*** Begin section ***

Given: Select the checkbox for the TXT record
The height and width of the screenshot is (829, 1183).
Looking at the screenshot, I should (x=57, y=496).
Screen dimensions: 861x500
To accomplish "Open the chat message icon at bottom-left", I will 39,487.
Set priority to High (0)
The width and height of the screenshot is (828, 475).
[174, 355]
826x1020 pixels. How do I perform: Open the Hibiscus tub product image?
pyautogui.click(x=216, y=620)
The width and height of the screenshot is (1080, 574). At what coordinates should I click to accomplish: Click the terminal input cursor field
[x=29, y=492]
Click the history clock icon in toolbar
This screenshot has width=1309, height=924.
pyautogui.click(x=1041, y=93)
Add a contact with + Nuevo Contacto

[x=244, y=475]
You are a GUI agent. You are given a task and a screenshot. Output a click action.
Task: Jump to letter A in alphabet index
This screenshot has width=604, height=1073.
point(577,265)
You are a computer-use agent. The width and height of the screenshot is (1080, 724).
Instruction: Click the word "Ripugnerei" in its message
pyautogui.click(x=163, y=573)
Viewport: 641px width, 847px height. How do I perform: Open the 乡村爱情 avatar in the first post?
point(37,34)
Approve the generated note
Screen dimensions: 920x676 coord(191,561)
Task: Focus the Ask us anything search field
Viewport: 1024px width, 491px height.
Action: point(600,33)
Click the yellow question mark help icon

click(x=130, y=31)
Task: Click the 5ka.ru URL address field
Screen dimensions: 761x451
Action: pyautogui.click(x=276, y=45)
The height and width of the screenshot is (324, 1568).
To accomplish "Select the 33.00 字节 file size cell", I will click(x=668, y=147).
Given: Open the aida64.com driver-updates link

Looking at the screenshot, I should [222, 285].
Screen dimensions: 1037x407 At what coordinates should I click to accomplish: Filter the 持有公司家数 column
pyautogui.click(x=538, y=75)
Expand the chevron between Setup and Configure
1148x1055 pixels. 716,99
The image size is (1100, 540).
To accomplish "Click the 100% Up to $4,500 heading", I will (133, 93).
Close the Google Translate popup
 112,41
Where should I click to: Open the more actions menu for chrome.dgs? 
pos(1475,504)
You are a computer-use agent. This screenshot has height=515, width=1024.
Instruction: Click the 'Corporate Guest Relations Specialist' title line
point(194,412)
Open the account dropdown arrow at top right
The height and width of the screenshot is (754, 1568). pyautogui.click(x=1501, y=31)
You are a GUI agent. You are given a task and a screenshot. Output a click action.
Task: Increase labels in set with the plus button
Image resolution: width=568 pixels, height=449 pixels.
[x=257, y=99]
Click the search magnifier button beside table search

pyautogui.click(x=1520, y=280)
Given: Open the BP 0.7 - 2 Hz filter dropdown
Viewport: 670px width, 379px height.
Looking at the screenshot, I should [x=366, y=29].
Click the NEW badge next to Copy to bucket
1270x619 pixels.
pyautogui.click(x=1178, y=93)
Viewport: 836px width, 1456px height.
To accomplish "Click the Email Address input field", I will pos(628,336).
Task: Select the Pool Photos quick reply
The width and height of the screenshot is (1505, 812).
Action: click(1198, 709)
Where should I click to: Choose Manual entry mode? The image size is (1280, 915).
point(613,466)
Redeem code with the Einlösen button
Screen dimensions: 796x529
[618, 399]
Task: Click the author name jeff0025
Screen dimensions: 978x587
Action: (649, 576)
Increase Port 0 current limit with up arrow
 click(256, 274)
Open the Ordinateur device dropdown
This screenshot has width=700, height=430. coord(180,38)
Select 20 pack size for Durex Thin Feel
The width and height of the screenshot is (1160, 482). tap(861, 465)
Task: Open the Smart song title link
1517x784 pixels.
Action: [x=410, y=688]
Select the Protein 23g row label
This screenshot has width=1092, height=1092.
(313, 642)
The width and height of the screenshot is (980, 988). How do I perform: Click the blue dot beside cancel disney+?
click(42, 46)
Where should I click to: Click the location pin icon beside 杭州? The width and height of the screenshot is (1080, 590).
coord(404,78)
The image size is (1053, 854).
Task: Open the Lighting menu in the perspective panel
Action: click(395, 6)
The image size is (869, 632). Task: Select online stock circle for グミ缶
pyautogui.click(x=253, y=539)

*** End section ***

- _REQUIREMENT_: What you should produce is an exact restatement of all the material.

- _EXERCISE RESULT_:
Given: Select the checkbox for the TXT record
The height and width of the screenshot is (829, 1183).
Looking at the screenshot, I should (x=57, y=496).
Screen dimensions: 861x500
To accomplish "Open the chat message icon at bottom-left", I will 39,487.
Set priority to High (0)
The width and height of the screenshot is (828, 475).
[174, 355]
826x1020 pixels. How do I perform: Open the Hibiscus tub product image?
pyautogui.click(x=216, y=620)
The width and height of the screenshot is (1080, 574). At what coordinates should I click to accomplish: Click the terminal input cursor field
[x=29, y=492]
Click the history clock icon in toolbar
This screenshot has width=1309, height=924.
pyautogui.click(x=1041, y=93)
Add a contact with + Nuevo Contacto

[x=244, y=475]
You are a GUI agent. You are given a task and a screenshot. Output a click action.
Task: Jump to letter A in alphabet index
This screenshot has width=604, height=1073.
point(577,265)
You are a computer-use agent. The width and height of the screenshot is (1080, 724).
Instruction: Click the word "Ripugnerei" in its message
pyautogui.click(x=163, y=573)
Viewport: 641px width, 847px height. How do I perform: Open the 乡村爱情 avatar in the first post?
point(37,34)
Approve the generated note
Screen dimensions: 920x676 coord(191,561)
Task: Focus the Ask us anything search field
Viewport: 1024px width, 491px height.
Action: point(600,33)
Click the yellow question mark help icon

click(x=130, y=31)
Task: Click the 5ka.ru URL address field
Screen dimensions: 761x451
Action: pyautogui.click(x=276, y=45)
The height and width of the screenshot is (324, 1568).
To accomplish "Select the 33.00 字节 file size cell", I will click(x=668, y=147).
Given: Open the aida64.com driver-updates link

Looking at the screenshot, I should [222, 285].
Screen dimensions: 1037x407 At what coordinates should I click to accomplish: Filter the 持有公司家数 column
pyautogui.click(x=538, y=75)
Expand the chevron between Setup and Configure
1148x1055 pixels. 716,99
The image size is (1100, 540).
To accomplish "Click the 100% Up to $4,500 heading", I will (133, 93).
Close the Google Translate popup
 112,41
Where should I click to: Open the more actions menu for chrome.dgs? 
pos(1475,504)
You are a computer-use agent. This screenshot has height=515, width=1024.
Instruction: Click the 'Corporate Guest Relations Specialist' title line
point(194,412)
Open the account dropdown arrow at top right
The height and width of the screenshot is (754, 1568). pyautogui.click(x=1501, y=31)
You are a GUI agent. You are given a task and a screenshot. Output a click action.
Task: Increase labels in set with the plus button
Image resolution: width=568 pixels, height=449 pixels.
[x=257, y=99]
Click the search magnifier button beside table search

pyautogui.click(x=1520, y=280)
Given: Open the BP 0.7 - 2 Hz filter dropdown
Viewport: 670px width, 379px height.
Looking at the screenshot, I should [x=366, y=29].
Click the NEW badge next to Copy to bucket
1270x619 pixels.
pyautogui.click(x=1178, y=93)
Viewport: 836px width, 1456px height.
To accomplish "Click the Email Address input field", I will pos(628,336).
Task: Select the Pool Photos quick reply
The width and height of the screenshot is (1505, 812).
Action: click(1198, 709)
Where should I click to: Choose Manual entry mode? The image size is (1280, 915).
point(613,466)
Redeem code with the Einlösen button
Screen dimensions: 796x529
[618, 399]
Task: Click the author name jeff0025
Screen dimensions: 978x587
Action: (649, 576)
Increase Port 0 current limit with up arrow
 click(256, 274)
Open the Ordinateur device dropdown
This screenshot has width=700, height=430. coord(180,38)
Select 20 pack size for Durex Thin Feel
The width and height of the screenshot is (1160, 482). tap(861, 465)
Task: Open the Smart song title link
1517x784 pixels.
Action: [x=410, y=688]
Select the Protein 23g row label
This screenshot has width=1092, height=1092.
(313, 642)
The width and height of the screenshot is (980, 988). How do I perform: Click the blue dot beside cancel disney+?
click(42, 46)
Where should I click to: Click the location pin icon beside 杭州? The width and height of the screenshot is (1080, 590).
coord(404,78)
The image size is (1053, 854).
Task: Open the Lighting menu in the perspective panel
Action: click(395, 6)
The image size is (869, 632). Task: Select online stock circle for グミ缶
pyautogui.click(x=253, y=539)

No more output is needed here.